Posted by Claire on Apr 24 2017
I’ve been making steady progress on my EAC whitework course work. I’m finishing up the fifth and sixth lessons and then it’s just the lessons on finishing and my major project before I’ve got it wrapped up. Hopefully, I’ll be finished by the end of the summer.
I have to say, I’ve really been enjoying it – it’s a much better thought out course than the Basic Crewel course I moaned about last year. The projects are small and quite reasonably sized and the research reports (one for each subject) are a reasonable length for an intermediate level class.
Thus far, I’ve tackled Broderie Anglaise, Monograms, Cutwork, Hedebo, Mountmellick and Ayrshire embroidery.
My favourites have definitely been the Broderie Anglaise and the cutwork. Seriously, I had no idea that cutting holes in fabric could be so much fun!
I’ve got some gorgeous white linen that’s burning a hole in my stash. I really, really want to make a cutwork table runner but a few things are stopping me. First off, my dissertation. I’m more than half way done, but that third remaining chapter isn’t going to write itself (sadly – a self-writing dissertation would be awwwesome!) This means I need another big project like I need another hole in my head. I’ve got two smocked dresses, and three quilts in various stages plus my all my academic obligations. Tackling another project won’t help either goal. So I am resisting…for now…

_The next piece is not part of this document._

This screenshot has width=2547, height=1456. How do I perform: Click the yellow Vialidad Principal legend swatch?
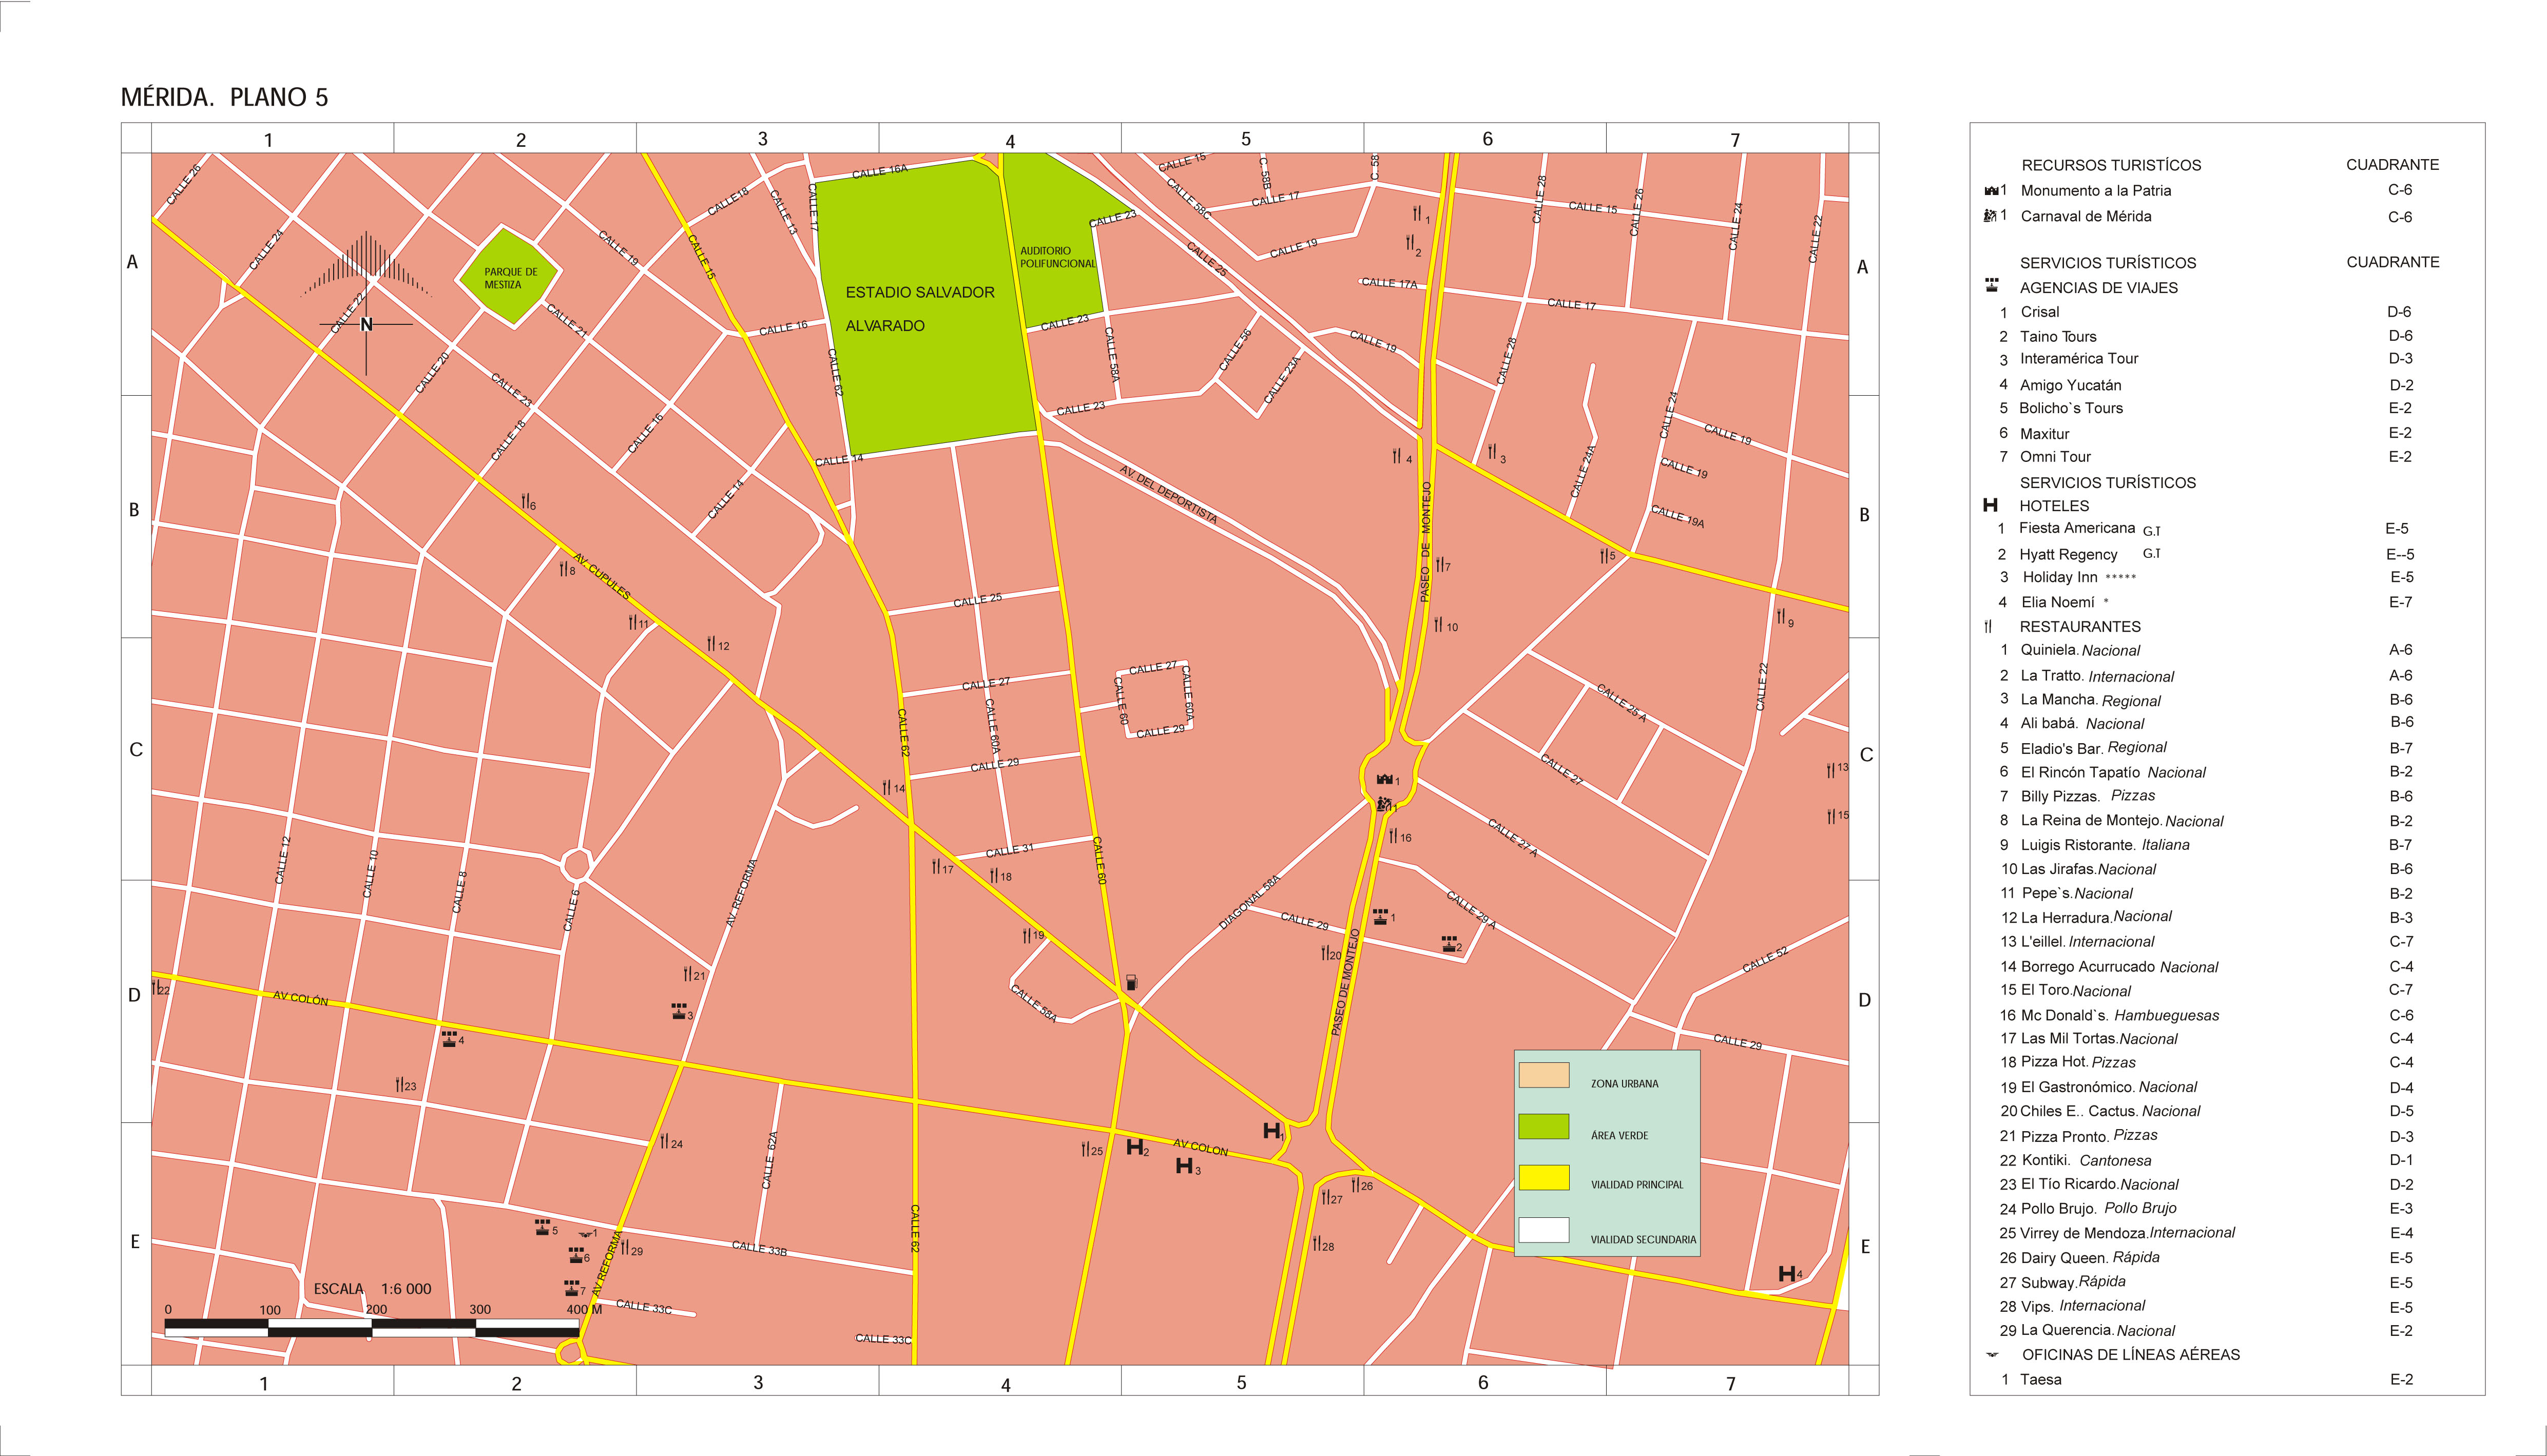pos(1543,1177)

My least favourite has definitely been Mountmellick. It’s the thread. It’s not mercerized and it’s just thick and it feels yucky and stiff in my hands. It’s kind of like embroidering with butcher’s twine. The technique itself is quite pretty and the book I’m using — Yvette Stanton’s Mountmellick Embroidery: Inspired by Nature — is wonderful. Great instructions, lots of wonderful stitches and some really lovely projects. And Tanja Berlin’s mail order services were wonderful, too. I just don’t like how the materials feel in my hands and hand embroidery is definitely a tactile process. If the hands don’t like it, it doesn’t matter what your head says.
I already know I won’t be doing more Hedebo in the future, either. Not that I minded it – the knotted edge stitch was quite cool and I liked the folk vibe – it’s kind of like if Hardanger and Schwalm had a baby, it would be Hedebo – but it was an academic appreciation, rather than a ‘ooh, cool! I’ve gotta try doing more of this’. I’m glad I learned about it, I’ll be able to identify it in the future but I’m Hedebo’d out.
It’s also been nice working with a whole bunch of different threads. I’m in love with Marie Suarez’s No. 80 floche. It’s like butter, but better. Better, never bitter, butter I’ve also got really fond of the DMC Coton a Broder. It’s just a nice handling, nice looking thread. I’ve used the #16, the #20, #25 and #30, just to get an idea of the coverage of each. I prefer the #30 but since only the #25 comes in a range of colours, that’s what I’ll use if I ever tackle the big cutwork project that I’m definitely, probably, well-maybe not going to start any time soon.
And here’s a sneak peek at my ‘final project’ for my EAC course. I’ve been stitching away on this Broderie Blanche dress panel for the past couple of months, on and off. I’ve got plans for an heirloom dress with lace bands. Isn’t it pretty? It’s my own design, inspired by a couple of different designs from Martha Pullen and Sarah Howard Stone’s books on heirloom and French hand sewing.
I made a sample and tried the stitching with DMC#16 floche, and then the MS #60, #80 and #120. I loved the #120 but it was so fine, I knew stitching with it would be like trying to empty the ocean with a teaspoon. The #60 is pretty comparable to DMC’s #16 (clearly, it’s a different numbering system). It would have worked but I liked the results of the #80 best, so that’s what I’ve been working it all with.
The scale is very tiny – each leaf is about 1/4″ x 1/8″ inch – flowers are all between 1/4″ and 3/8″; the biggest centre flower is around 5/8″. I’ve got another couple of evenings stitching ahead but I’m nearly done. Four or five more flowers, one more eyelet chain, and a couple of leaves. Then it’s on to the construction.
I stitch with a magnifier, of course, and this is where the super fine floche really shines. It’s just so easy to get the fine details with the thread. I’ve timed myself. Each leaf takes about 10 minutes to stitch; a flower takes about 18 to 20 minutes.